__What is asked__.
1. Using the memorandum on military sales to Romania, explain why the Battle Act contains no specific prohibition on the US supplying such equipment.
2. According to the memorandum on military sales to Romania, how many types of equipment are on the Romanians' shopping list?

__Excerpt provided__.
---+---
- Military Sales to Romania
- The Secretary
- Helmut Sonnenfeldt, C
- Thomas Stern, Deputy Director, PM
- George H. Aldrich, Deputy Legal Adviser, L
- James H. Michel, Assistant Legal Adviser, L/PM
- Ralph H. Jefferson, Deputy Director, DOD/CA
- Nicholas G. Andrews, Director, EUR/EE
DEPARTMENT OF STATE
Memorandum of Conversation
DATE: Nov. 1, 1975 1:00 PM
DISTRIBUTION: S (Adams, Bremer), S/S, WH (Rodman)
The Secretary: Sorry to have kept you waiting. I didn’t know we were going to have such a big meeting. What are the Romanians asking for?
Sonnenfeldt: They have given us a shopping list which contains twelve types of equipment.
The Secretary: Why do you think they want it?
Sonnenfeldt: Presumably they feel they need it; they feel they are not getting what they want from the Soviets. They presumably want to diversify their sources of supply. It probably has a symbolic significance for them.
The Secretary: Do they want this on cash or credit?
Andrews: They have given no indication.[Page 2]
Sonnenfeldt: They have not said.
The Secretary: Can we do this legally?
Aldrich: It is not flatly illegal. There is no specific prohibition in the Battle Act because it was assumed that the US wouldn’t want to do this, and the Act was aimed at preventing our allies from doing this. It doesn’t say explicitly that we can’t do this. If we do it, it would create political problems but not legal ones. The reasons are:
First, we would have difficulty in COCOM with our allies.
Secondly, the President would have to determine that providing this equipment under Foreign Military Sales would strengthen the security of the United States and promote world peace.
Thirdly, the question would be how quickly Congress would come back and stop it.
The Secretary: I think the COCOM problem would have to be weighed. Would all the equipment be subject to COCOM?
Sonnenfeldt: They are all highly technology items.
The Secretary: How would the Russians react?
Sonnenfeldt: They wouldn’t like it, but they probably wouldn’t do anything.
The Secretary: There’s one option of giving them this equipment if the Russians are involved with one of our allies. What do you have in mind?
Sonnenfeldt: If the Russians, for example, provided military equipment to Portugal, which doesn’t seem very likely at the moment.
Stern: There have been reports that the Turks might be dealing with the Russians.
---+---
__Dataset content__.
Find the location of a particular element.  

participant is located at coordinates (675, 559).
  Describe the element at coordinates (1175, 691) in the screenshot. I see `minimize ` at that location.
---+---
__Answers to the exercise__.
1. The Act's drafters assumed the US would not want to do this. The Act was aimed at preventing US allies from doing so, so it does not explicitly bar the US.

2. Twelve.